◆ **Requirement A**:
In the entries further down, repeat the lines starting at the one containing "Order History (270, 742)" and ending at the one containing "Description", both included.

◆ **Extract**:

....

Audio & DSP

Name: Audio & DSP
Availability: InStock

Learn digital signal processing by building it from scratch in Python: generate and sample signals, implement the DFT and FFT yourself, window and analyze spectra, design FIR and IIR filters by hand, build delay, reverb and modulation effects, detect pitch, and assemble a working synthesizer. The math, not the library calls.

11 projects, 275 hands-on levels, run in your browser.

Syllabus

Foundations: code through audio: Never written code before? Start here. You will learn the absolute basics of Python using sounds, samples, frequencies, and waveforms as your playground. By the end you are ready for Project 1.
Signals & Sampling: Sound is a continuous pressure wave, but a computer can only hold a list of numbers. This project builds the bridge: generate the basic waveforms by hand, sample them at a chosen rate, and confront the two facts that govern all of digital audio, aliasing above the Nyquist frequency and the quantization noise of finite bit depth. Everything later in the track is built on these samples.
Synthesis: A synthesizer turns numbers into notes. This project builds the pieces of a voice: the ADSR envelope that shapes a note's loudness over time, additive synthesis that stacks harmonics into rich tones, amplitude and frequency modulation, the wavetable oscillator at the heart of most digital synths, and the mixing that lets many notes sound at once. By the end you can synthesize a chord from scratch.
The Fourier Transform: Every signal is a sum of sinusoids, and the Fourier transform finds them. This project builds the Discrete Fourier Transform straight from its definition, reads off the magnitude and phase of each frequency bin, inverts the transform to get the signal back, and finally implements the Fast Fourier Transform, the divide-and-conquer algorithm that makes all of modern spectral audio possible. You will never call np.fft the same way again.
Spectral Analysis: A single FFT of a whole song is useless: it tells you which frequencies appear, but not when. Real analysis chops the signal into short overlapping frames, tapers each with a window to tame spectral leakage, and transforms them one at a time. This project builds the windows, the framing, the Short-Time Fourier Transform and the spectrogram it produces, and the parabolic interpolation that pinpoints a peak between bins.
Convolution & FIR Filters: A filter shapes which frequencies pass through, and convolution is the operation that applies it. This project builds convolution from its definition, then designs Finite Impulse Response filters: the moving average, the windowed-sinc low-pass that is the workhorse of audio, high-pass by spectral inversion, and band-pass by cascading. You will compute a filter's frequency response and see exactly what it does to a spectrum.
IIR Filters: Where a FIR filter only looks at past inputs, an IIR filter feeds its own past outputs back in. That feedback buys steep filtering with very few coefficients, at the cost of possible instability. This project builds one-pole smoothers, the general difference equation, the second-order biquad that is the building block of every parametric equalizer, the RBJ cookbook coefficients, and the pole-zero analysis that tells you whether a filter will sing or blow up.
Audio Effects: Now make it sound good. This project builds the effects rack: delay and feedback echo, the Schroeder reverb that stacks comb and allpass filters into a sense of space, the modulation effects (chorus, flanger, vibrato) that all come from one fractionally-interpolated delay line, distortion by waveshaping, and the dynamics processors (noise gate, envelope follower, compressor) that control loudness. These are the boxes on every guitarist's pedalboard and every mixing engineer's channel strip.

....

◆ **Requirement B**:
Reproduce the passage of the Audio & DSP course page above starting at "Spectral Analysis: A" and ending at "to a spectrum.".

◆ **Provided records**:
....

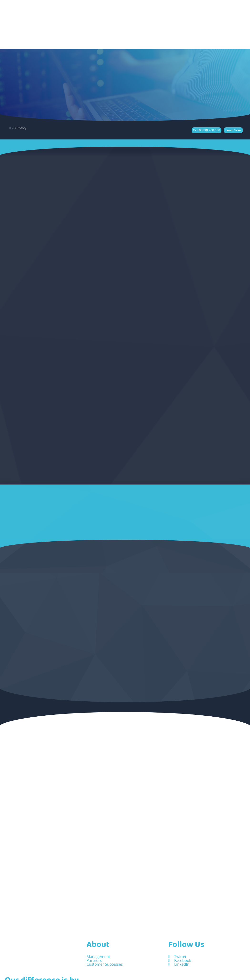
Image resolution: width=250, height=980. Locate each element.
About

....

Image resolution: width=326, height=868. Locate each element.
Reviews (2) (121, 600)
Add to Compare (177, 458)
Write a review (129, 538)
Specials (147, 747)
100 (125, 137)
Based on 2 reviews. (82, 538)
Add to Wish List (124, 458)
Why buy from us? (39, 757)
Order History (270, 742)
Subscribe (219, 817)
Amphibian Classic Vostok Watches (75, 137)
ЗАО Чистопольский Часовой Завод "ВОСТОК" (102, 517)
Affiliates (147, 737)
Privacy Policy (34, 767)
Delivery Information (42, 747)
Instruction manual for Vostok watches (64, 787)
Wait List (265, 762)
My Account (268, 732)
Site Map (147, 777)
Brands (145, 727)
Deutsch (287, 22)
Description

....

◆ **Expected output A**:
Order History (270, 742)
Subscribe (219, 817)
Amphibian Classic Vostok Watches (75, 137)
ЗАО Чистопольский Часовой Завод "ВОСТОК" (102, 517)
Affiliates (147, 737)
Privacy Policy (34, 767)
Delivery Information (42, 747)
Instruction manual for Vostok watches (64, 787)
Wait List (265, 762)
My Account (268, 732)
Site Map (147, 777)
Brands (145, 727)
Deutsch (287, 22)
Description

◆ **Expected output B**:
Spectral Analysis: A single FFT of a whole song is useless: it tells you which frequencies appear, but not when. Real analysis chops the signal into short overlapping frames, tapers each with a window to tame spectral leakage, and transforms them one at a time. This project builds the windows, the framing, the Short-Time Fourier Transform and the spectrogram it produces, and the parabolic interpolation that pinpoints a peak between bins.
Convolution & FIR Filters: A filter shapes which frequencies pass through, and convolution is the operation that applies it. This project builds convolution from its definition, then designs Finite Impulse Response filters: the moving average, the windowed-sinc low-pass that is the workhorse of audio, high-pass by spectral inversion, and band-pass by cascading. You will compute a filter's frequency response and see exactly what it does to a spectrum.